**Exercise directions:** Would you please write out every record exactly?
[[ Listed records, beginning ]]
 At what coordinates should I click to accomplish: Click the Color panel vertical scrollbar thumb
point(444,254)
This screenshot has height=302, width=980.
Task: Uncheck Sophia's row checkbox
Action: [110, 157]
[[ Listed records, end ]]
**Response:**
 At what coordinates should I click to accomplish: Click the Color panel vertical scrollbar thumb
point(444,254)
This screenshot has height=302, width=980.
Task: Uncheck Sophia's row checkbox
Action: [110, 157]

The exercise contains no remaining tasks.